[Stored data]
----------

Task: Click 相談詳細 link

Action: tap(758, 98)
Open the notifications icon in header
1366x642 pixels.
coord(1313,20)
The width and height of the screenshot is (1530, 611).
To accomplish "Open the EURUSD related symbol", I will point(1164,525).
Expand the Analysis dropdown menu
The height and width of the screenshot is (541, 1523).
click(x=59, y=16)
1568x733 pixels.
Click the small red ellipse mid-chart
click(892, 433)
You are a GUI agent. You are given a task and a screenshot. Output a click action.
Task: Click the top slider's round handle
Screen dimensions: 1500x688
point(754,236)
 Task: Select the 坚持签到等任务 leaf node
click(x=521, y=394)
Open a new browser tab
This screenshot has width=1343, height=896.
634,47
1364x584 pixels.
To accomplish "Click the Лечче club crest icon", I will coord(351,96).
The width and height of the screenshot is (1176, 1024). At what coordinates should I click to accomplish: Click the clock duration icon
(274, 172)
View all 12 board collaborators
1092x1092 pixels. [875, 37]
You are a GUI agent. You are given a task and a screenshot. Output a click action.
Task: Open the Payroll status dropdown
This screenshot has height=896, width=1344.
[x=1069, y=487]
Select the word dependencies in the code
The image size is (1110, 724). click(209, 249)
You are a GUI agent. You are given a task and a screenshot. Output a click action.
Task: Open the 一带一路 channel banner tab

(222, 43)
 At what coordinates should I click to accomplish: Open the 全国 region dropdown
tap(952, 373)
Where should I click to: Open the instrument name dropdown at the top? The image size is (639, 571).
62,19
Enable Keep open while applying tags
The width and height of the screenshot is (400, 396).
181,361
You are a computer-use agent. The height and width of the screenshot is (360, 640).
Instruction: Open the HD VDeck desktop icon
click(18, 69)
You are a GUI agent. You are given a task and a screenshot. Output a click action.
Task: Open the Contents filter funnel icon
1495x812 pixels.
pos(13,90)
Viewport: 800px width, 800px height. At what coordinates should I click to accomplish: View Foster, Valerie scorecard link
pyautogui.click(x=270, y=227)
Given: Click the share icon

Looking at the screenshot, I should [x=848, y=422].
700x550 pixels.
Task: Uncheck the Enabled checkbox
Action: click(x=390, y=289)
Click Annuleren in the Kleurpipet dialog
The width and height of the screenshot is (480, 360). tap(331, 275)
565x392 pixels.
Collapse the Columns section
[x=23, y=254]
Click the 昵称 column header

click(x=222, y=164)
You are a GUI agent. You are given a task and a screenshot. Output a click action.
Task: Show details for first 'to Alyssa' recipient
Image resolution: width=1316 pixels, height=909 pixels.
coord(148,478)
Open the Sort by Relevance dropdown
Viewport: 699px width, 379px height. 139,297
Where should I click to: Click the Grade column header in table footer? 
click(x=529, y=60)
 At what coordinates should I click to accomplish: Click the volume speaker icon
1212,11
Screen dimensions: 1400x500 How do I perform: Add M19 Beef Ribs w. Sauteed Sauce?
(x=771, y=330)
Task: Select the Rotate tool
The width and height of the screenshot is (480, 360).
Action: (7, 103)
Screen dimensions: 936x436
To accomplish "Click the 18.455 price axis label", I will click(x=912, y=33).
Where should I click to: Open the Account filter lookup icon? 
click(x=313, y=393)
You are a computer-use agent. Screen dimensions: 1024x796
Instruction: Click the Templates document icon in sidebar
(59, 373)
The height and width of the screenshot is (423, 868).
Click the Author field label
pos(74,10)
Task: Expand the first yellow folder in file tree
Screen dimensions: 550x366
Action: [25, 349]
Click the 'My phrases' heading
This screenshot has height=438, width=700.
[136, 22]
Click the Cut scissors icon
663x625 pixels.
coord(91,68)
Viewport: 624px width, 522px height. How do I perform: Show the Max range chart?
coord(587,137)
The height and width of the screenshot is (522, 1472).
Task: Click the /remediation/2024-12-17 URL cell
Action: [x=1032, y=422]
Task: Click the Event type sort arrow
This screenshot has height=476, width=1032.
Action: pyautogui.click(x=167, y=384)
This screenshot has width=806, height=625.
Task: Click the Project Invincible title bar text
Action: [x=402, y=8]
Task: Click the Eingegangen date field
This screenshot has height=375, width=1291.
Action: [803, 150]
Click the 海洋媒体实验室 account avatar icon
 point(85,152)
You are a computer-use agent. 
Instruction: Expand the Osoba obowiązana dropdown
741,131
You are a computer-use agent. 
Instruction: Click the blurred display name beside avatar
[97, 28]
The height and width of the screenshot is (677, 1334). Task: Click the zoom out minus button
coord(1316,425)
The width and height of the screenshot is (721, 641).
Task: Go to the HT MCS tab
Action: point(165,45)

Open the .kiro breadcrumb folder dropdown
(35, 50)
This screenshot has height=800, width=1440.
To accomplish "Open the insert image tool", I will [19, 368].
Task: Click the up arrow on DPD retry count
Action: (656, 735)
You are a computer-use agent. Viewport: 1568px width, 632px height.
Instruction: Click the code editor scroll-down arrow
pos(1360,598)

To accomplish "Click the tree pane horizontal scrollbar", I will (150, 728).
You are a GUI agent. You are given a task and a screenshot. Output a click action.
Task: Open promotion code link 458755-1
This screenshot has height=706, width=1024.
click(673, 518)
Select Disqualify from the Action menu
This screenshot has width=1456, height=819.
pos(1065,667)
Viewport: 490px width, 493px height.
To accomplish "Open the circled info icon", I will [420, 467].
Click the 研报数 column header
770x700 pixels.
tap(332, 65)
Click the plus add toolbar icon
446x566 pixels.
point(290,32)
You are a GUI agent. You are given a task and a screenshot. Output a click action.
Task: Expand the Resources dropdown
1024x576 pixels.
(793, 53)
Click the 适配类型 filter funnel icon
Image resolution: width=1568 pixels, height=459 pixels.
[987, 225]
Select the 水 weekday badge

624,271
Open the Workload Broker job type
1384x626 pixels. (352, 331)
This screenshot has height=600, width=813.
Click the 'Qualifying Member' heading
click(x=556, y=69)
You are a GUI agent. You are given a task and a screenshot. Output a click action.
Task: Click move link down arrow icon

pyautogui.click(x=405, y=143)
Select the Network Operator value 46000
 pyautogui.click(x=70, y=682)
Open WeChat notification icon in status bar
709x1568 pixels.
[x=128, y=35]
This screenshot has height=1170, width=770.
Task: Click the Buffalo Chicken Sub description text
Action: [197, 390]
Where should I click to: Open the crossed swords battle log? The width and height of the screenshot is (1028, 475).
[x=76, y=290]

----------

● TASK PROMPT: The expected result is a copy of each line in the records where "tree" appears.

● ANSWER SPACE:
Task: Expand the first yellow folder in file tree
To accomplish "Click the tree pane horizontal scrollbar", I will (150, 728).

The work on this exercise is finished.